HIV Viral Protein U (Vpu) is an essential, transmembrane viral protein with several functions in modulating the host cellular environment for optimal viral replication. First, Vpu plays a critical role in remodeling the cell surface by removing membrane-bound host proteins that inhibit viral replication, including CD4, BST-2/Tetherin, and MHC molecules. It does this by recruitment of the Cul1-?TrCP-Skp1-Rbx1 E3 ligase complex to the membrane, which subsequently ubiquitinates and removes target proteins from the cell surface by retrafficking and/or degradation. Second, Vpu is known to influence immune signaling, particularly through deregulation of NFKb. This occurs through both sequestration of ?TrCP, which would otherwise activate NFKb by degradation of its IKK inhibitor, and through down-regulation of BST-2, which is thought to activate NFKb through an interaction between its cytoplasmic domain and TRAF. Third and finally, Vpu is thought to act as a homooligomeric viroporin ion channel in the Golgi apparatus to alter membrane potential and potentially enhance virion release. All three functions rely on the coordination of multiple events at the cell membrane in conjunction with a series of characterized and yet unknown host protein complexes. An imperfect understanding of the host complexes involved and the inherent difficulties of working with membrane proteins in vitro has stifled our ability to understand how Vpu carries out each of these distinct processes. To better characterize the multifunctional nature of Vpu, we propose to employ an overall strategy that couples state-of-the art proteomic discovery with structural/biophysical mechanistic interrogation and primary cell genetic validation.
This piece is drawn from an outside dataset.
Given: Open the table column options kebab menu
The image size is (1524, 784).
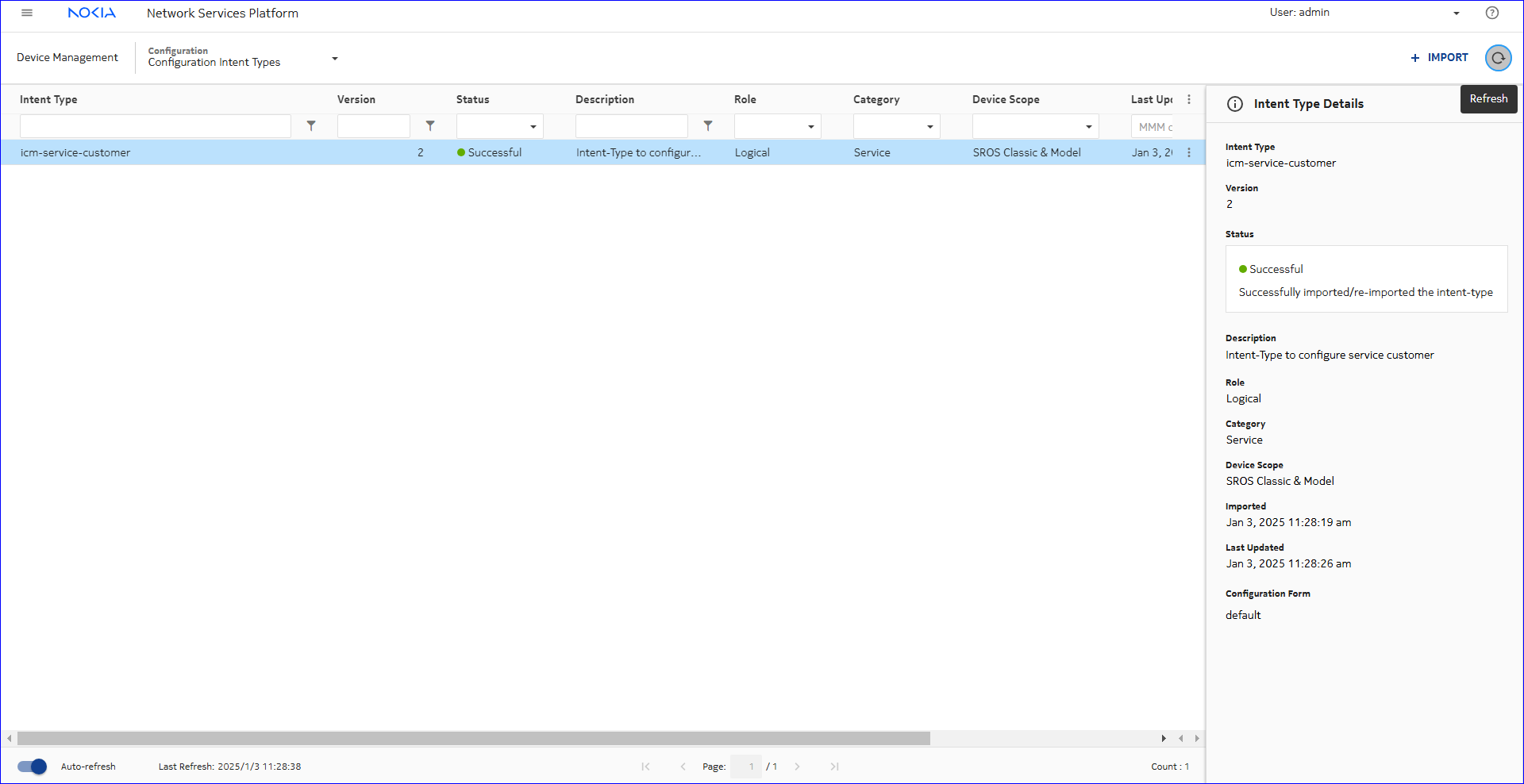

In Aim 1, we will employ global proteomic techniques including post-translational modification (PTM) profiling and Ascorbate Peroxidase-based proximity biotin labeling mass spectrometry (APEX-MS) to identify the host complexes and signaling pathways engaged by Vpu and select separation-of-function mutants (Core 1 and 5).
In Aim 2, we will employ a combination of high-throughput mutagenesis and antibody-derived binding partner stabilization approaches to obtain cryo-EM and X-ray diffraction structures of monomeric and homooligomeric Vpu complexes at atomic resolution (Cores 3, 4, 6 and 7). Candidate host binding factors identified in Aim 1 will be tested for Vpu binding in vitro by Fluorescence Size Exclusion Chromatography (FSEC) and similarly used for structural interrogation.
In Aim 3, we will employ primary cell CRISPR/Cas9 editing approaches to knock-out each of the candidate host factors identified in Aim 1 to test their impact on the replication of a series of vpu mutant viruses (Core 2). Protein-protein interactions and localization in the presence and absence of Vpu will be validated in vivo by confocal microscopy. Working with Core 5, our data will be collated for structure-function hypothesis generation that we will ultimately test in our primary cell genetic model. This project bridges expertise across the entire HARC collaborative and will generate structural and mechanistic insight into the multifunctional nature of HIV Vpu.